Flag	Default	Description
`--onnx`	see above	CHUG MOS head ONNX path
`--shard-dir`	`.corpus/chug/…/output`	Dir searched for `shard_*.features.jsonl`
`--feature-jsonl`	(from shard-dir)	Explicit shard path; may be repeated
`--out-json`	`.workingdir2/training/validation/…json`	JSON report + run-manifest
`--out-md`	`.workingdir2/training/validation/…md`	Markdown summary
`--gate-plcc`	0.85	Override PLCC threshold (for testing)
`--gate-srocc`	0.82	Override SROCC threshold
`--gate-rmse`	0.45	Override RMSE threshold

Outputs¶

The validator emits three files:

JSON report (--out-json): full metrics, per-field gate verdict, first-5-row sample predictions/MOS, and an ai-run-provenance-v1 sidecar block recording the ONNX path, shard paths, argv, and git HEAD.
Markdown report (--out-md): human-readable table for PR descriptions.
Console summary: PLCC / SROCC / RMSE and PASS / FAIL verdict.

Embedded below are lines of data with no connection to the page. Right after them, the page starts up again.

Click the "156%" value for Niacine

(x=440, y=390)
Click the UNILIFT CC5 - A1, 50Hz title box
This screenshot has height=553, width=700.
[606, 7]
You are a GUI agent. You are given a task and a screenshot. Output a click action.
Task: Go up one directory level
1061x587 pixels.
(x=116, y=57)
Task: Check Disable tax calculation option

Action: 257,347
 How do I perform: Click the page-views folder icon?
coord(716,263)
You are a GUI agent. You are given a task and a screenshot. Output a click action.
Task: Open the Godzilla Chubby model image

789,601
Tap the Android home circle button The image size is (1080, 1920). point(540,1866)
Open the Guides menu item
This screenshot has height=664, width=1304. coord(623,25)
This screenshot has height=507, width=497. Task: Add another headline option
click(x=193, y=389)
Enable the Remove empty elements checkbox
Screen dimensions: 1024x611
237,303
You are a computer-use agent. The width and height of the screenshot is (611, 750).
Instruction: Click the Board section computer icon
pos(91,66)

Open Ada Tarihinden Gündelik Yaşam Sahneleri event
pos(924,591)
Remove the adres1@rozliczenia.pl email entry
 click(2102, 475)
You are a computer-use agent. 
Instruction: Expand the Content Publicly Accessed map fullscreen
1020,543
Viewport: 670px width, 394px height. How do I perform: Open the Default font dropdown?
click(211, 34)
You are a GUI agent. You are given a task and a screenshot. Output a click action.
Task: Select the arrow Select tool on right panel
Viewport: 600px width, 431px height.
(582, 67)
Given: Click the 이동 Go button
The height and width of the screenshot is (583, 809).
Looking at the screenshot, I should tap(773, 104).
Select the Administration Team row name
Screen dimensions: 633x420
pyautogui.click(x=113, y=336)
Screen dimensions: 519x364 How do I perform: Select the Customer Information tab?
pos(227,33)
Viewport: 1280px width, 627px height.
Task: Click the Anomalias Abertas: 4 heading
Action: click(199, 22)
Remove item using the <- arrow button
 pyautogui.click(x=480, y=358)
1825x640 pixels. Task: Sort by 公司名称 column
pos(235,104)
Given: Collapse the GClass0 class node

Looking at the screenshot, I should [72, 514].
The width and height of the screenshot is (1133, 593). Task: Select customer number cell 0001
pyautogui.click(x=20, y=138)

Current result (2026-05-27)¶

Model chug_hdr_mos_head_v1_wide_seed20260521.onnx:

Metric	Val	Test (held-out)	Gate
PLCC	0.8733	0.8468	FAIL (< 0.85)
SROCC	0.8528	0.8188	FAIL (< 0.82)
RMSE	0.2512	0.2639	OK

Model status: Proposed (not promoted). See docs/research/0715-chug-hdr-held-out-test-validation-2026-05-27.md for interpretation and next steps.

Feature schema¶

The validator uses the chug-hdr-wide-v1 34-column schema, identical to the training path in train_chug_hdr_mos_head.py. It reuses _row_to_features and _normalise_split from train_konvid_mos_head.py to ensure the feature projection is byte-identical to the training path.

Dependencies¶

onnxruntime (CPU provider)
numpy
aiutils.cli_helpers, aiutils.run_manifest (in-repo helpers)